The group of researchers from the engineering college of the joint Florida Agriculture and Mechanics University and from the Florida State University developed an innovative system for storing and supplying liquid hydrogen, which may become the basis for the future aviation. According to the scientists this development allows for using hydrogen not only as an environmentally clean fuel, but also as a cooling medium for the key energy components of e-planes.
The results of the research were published in Applied Energy. They describe the project for 100-seater local hybrid-electrical airplane. The proposed system solves three tasks simultaneously: reliable hydrogen storage at super-low temperature, hydrogen supply to power plants and cooling of aircraft hardware.
It is known that using hydrogen requires a lot of space and super-low temperature (circa -253 °C). To solve this problem, the group of scientists comprising specialists in cryogenics, superconductivity and energy systems developed advanced cryogenic tanks and performed all-round optimization of the system. One of the important outcomes of this effort was development of a new effectiveness criterion – the so-called gravimetric index. It shows, what part of the total fueling system mass is fuel, and what part is auxiliary elements: cryogenic tank, thermal insulation, piping, heat exchangers and other components. In the configuration proposed by the researchers this index reached 0.62, i.e., the liquid hydrogen made 62% of the total mass, which significantly exceeds the traditional technologies’ metrics.
Instead of installing a separate cooling system, they proposed to use liquid hydrogen per se: passing through the cascade of heat exchangers, it first cools the components operating under super-low temperatures (such as superconducting generators and cables), and then absorbs heat from warmer elements including electric motors and power electronics.
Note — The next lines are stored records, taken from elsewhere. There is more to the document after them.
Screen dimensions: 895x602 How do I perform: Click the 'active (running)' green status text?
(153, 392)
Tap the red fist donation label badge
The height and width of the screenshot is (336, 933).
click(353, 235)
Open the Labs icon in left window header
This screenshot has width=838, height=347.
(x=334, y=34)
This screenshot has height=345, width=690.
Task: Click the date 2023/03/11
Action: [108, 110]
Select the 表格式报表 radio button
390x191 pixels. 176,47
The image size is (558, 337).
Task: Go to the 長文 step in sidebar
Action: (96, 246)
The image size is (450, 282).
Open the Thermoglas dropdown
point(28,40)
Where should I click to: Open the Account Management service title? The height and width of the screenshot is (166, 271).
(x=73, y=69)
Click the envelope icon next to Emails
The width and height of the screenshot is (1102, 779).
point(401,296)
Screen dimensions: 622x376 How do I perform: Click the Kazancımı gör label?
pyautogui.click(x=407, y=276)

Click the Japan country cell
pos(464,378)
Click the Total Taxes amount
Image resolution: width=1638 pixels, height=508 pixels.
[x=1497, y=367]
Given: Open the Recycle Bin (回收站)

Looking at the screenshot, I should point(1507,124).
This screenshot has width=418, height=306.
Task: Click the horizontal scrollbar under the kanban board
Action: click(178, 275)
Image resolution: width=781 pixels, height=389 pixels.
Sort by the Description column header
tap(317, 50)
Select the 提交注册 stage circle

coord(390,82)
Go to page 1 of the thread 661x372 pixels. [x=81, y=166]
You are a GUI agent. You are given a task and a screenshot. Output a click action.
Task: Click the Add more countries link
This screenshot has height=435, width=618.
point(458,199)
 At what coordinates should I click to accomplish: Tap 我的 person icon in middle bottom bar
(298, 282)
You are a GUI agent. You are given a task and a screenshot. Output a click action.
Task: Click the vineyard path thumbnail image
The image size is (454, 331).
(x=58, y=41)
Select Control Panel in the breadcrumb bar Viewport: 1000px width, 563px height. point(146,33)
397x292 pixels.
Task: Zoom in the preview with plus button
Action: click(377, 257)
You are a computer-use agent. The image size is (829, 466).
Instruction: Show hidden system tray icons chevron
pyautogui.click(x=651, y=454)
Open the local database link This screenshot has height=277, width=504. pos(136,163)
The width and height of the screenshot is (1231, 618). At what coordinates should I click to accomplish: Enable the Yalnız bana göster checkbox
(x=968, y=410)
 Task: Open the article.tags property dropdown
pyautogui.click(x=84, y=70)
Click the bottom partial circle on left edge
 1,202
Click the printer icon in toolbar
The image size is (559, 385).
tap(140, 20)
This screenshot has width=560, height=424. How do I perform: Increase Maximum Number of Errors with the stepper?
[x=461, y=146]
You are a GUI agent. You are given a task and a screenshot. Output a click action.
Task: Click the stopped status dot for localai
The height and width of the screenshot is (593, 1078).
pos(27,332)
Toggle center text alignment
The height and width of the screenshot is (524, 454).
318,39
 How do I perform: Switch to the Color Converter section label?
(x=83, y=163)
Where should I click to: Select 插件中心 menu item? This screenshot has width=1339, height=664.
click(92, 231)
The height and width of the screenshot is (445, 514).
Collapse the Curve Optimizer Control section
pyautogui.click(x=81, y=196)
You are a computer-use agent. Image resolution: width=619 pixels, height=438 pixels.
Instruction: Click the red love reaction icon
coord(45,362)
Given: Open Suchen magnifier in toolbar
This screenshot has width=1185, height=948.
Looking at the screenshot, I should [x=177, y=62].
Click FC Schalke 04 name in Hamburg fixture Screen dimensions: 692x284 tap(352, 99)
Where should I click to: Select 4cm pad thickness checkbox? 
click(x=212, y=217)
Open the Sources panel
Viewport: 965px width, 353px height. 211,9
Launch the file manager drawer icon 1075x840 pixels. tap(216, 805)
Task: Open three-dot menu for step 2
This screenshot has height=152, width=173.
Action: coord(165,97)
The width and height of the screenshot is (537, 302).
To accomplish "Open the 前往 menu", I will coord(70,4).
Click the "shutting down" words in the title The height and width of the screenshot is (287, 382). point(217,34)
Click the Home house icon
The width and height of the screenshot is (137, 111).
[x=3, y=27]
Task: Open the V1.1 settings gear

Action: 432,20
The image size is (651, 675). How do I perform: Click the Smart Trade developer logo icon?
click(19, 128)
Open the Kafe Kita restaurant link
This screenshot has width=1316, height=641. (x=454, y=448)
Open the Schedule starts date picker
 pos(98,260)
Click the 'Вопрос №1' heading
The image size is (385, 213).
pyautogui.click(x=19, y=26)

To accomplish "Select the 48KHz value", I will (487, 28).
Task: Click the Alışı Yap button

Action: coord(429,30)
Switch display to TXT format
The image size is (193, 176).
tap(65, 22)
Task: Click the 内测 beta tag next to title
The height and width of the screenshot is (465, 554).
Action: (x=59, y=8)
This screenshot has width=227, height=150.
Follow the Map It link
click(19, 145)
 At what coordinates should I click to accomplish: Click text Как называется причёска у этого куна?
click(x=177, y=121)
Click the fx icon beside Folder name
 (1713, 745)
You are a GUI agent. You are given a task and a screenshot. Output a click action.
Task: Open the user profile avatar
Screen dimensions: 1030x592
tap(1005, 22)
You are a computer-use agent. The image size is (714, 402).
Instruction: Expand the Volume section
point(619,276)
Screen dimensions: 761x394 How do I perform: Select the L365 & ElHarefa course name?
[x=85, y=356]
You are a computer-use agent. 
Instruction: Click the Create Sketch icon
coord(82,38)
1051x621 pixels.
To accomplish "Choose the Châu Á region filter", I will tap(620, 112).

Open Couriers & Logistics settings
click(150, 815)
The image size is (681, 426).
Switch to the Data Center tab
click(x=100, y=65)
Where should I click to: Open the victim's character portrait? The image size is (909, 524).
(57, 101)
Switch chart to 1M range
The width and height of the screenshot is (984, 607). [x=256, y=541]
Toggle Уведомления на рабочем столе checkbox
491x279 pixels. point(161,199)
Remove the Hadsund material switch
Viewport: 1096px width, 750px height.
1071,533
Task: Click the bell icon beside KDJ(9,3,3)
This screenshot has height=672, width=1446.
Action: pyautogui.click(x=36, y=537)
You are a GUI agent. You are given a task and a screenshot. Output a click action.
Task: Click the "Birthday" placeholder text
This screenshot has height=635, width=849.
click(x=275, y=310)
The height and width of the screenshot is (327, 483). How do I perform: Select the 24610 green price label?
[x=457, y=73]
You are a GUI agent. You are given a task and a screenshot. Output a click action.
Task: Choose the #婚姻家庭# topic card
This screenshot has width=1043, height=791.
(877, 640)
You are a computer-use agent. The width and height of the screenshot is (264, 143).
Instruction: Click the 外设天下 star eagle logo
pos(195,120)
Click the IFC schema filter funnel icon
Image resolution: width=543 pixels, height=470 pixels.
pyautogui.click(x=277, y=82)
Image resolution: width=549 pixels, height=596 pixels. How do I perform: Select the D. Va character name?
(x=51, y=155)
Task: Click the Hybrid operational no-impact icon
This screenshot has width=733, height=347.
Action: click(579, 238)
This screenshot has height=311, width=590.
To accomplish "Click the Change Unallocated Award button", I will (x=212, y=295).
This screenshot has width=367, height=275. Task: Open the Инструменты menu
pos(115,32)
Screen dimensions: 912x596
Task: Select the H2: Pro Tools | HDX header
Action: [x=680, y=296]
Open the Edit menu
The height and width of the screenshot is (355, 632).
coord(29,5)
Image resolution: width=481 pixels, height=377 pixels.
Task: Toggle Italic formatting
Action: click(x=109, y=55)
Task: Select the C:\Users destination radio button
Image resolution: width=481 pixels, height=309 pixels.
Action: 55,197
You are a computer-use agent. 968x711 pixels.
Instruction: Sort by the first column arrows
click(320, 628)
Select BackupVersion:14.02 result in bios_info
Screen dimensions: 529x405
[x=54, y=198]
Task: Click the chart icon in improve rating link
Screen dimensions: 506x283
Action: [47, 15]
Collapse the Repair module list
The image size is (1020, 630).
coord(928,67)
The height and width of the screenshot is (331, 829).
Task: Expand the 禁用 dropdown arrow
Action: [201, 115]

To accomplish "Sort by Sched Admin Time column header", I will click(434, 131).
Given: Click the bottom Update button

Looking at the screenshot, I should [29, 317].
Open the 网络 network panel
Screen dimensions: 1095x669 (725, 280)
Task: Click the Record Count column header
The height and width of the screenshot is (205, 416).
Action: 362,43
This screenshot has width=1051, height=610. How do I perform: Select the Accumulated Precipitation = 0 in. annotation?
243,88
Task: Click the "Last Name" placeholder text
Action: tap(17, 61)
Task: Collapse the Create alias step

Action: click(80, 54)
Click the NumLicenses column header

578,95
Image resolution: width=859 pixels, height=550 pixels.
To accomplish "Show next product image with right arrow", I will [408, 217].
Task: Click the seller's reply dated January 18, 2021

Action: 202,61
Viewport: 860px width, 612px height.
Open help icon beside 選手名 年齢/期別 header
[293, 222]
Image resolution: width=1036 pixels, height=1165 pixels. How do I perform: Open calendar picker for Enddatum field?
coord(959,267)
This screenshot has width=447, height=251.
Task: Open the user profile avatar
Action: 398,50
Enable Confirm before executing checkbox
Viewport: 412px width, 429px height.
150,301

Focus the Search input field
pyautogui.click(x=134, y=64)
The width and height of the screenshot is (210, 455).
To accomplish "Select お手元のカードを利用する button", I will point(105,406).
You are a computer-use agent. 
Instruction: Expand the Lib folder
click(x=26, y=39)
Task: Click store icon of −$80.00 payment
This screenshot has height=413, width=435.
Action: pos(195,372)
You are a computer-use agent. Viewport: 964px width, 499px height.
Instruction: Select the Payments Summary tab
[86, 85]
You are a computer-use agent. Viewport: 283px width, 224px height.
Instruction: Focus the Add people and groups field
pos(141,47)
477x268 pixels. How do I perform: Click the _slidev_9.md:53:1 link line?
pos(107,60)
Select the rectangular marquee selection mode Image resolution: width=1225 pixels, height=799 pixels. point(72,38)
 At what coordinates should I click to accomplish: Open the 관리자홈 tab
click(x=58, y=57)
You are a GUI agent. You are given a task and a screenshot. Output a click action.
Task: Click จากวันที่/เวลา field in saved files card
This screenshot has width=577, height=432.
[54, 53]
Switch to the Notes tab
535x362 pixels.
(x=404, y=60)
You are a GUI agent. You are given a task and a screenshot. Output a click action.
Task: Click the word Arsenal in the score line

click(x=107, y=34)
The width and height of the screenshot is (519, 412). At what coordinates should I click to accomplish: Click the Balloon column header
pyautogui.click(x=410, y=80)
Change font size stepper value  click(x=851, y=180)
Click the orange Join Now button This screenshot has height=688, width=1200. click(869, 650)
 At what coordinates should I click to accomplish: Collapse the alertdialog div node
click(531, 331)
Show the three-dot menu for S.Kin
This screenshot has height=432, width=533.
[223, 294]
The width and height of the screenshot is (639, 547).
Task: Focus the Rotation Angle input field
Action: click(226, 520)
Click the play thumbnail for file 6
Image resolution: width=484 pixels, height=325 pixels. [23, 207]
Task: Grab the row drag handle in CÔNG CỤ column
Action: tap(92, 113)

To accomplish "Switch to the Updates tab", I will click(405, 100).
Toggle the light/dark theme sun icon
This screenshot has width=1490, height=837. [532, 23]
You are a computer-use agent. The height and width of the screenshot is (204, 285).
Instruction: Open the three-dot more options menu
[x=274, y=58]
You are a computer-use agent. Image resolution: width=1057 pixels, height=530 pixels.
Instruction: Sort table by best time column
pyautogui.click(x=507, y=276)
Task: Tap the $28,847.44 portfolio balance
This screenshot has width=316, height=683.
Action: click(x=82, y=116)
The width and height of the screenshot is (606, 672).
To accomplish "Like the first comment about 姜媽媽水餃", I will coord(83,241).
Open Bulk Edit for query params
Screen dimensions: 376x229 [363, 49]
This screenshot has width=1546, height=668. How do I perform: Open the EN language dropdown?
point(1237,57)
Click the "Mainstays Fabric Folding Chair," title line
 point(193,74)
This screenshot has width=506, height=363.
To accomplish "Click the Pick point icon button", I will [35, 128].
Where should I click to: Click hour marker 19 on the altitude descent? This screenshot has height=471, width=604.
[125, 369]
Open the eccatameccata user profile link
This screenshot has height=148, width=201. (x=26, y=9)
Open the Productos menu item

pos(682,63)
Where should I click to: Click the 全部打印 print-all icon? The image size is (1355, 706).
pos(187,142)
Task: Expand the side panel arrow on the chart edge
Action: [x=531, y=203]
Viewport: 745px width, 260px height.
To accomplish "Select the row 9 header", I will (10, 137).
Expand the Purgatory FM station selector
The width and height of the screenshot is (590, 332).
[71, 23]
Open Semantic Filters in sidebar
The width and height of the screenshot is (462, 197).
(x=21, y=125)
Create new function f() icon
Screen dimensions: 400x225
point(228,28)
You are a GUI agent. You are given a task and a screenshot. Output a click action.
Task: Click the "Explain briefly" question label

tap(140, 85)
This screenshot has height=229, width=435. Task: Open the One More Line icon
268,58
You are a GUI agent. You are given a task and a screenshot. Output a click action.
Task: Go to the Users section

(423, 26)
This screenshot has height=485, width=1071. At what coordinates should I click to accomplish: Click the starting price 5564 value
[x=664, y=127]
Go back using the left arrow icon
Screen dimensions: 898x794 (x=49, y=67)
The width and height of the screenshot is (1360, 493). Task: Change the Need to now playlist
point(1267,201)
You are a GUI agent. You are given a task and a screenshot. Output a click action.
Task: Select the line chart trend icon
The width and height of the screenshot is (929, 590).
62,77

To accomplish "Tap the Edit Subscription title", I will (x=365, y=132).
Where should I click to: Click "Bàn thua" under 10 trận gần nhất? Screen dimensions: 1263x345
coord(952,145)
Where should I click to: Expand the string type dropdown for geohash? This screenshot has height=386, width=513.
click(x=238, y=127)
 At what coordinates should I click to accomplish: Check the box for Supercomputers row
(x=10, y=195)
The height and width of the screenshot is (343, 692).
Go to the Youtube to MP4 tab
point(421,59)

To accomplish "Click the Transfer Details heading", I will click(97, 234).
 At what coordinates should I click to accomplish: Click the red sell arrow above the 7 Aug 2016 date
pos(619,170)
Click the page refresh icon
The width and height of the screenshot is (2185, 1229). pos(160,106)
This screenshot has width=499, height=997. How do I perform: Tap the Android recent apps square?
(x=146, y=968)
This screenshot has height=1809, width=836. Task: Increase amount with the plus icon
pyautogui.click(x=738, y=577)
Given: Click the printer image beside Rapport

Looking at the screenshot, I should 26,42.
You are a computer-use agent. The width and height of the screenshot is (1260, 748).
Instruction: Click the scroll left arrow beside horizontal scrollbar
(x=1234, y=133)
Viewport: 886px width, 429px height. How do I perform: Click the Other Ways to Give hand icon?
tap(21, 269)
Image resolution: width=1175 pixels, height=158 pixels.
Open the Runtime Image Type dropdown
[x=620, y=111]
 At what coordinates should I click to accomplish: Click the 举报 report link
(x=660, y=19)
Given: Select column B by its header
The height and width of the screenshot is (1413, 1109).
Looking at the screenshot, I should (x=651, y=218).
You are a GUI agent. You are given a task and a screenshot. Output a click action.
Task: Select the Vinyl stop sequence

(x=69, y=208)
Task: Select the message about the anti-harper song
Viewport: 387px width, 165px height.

Supplying hydrogen inside the aircraft was one of the key technical tasks. Taking into account high level of risks associated with using pumps in cryogenic conditions, the researchers decided not to use pumps and to provide for hydrogen movement driven by controlled pressure in the tank. This pressure is adjusted automatically: it may be increased when needed to let in gaseous hydrogen, or decreased to bleed the steam. Such approach allows for accurate control of fuel consumption depending on the stage of the flight. According to the estimates, the system is capable of supplying up to 0.25 kg of hydrogen per second — this is enough to feed on-board power plants up to 16.2 MW, which is especially important during take-off or in case of urgent ascend.
Until recently it remained unclear if the functions of cooling and fuel supply could be effectively combined in one single system. The research performed by specialists from Florida not only confirmed it is technically possible, but showed that in case of adequate optimization such system may be even more efficient than separate solutions. During the next stage, the researchers plan to create a pilot system and test it in the Advanced Energy Systems Center of the Florida State University. The project is supported by NASA and is part of the Federal Program for developing aviation technologies with zero emissions.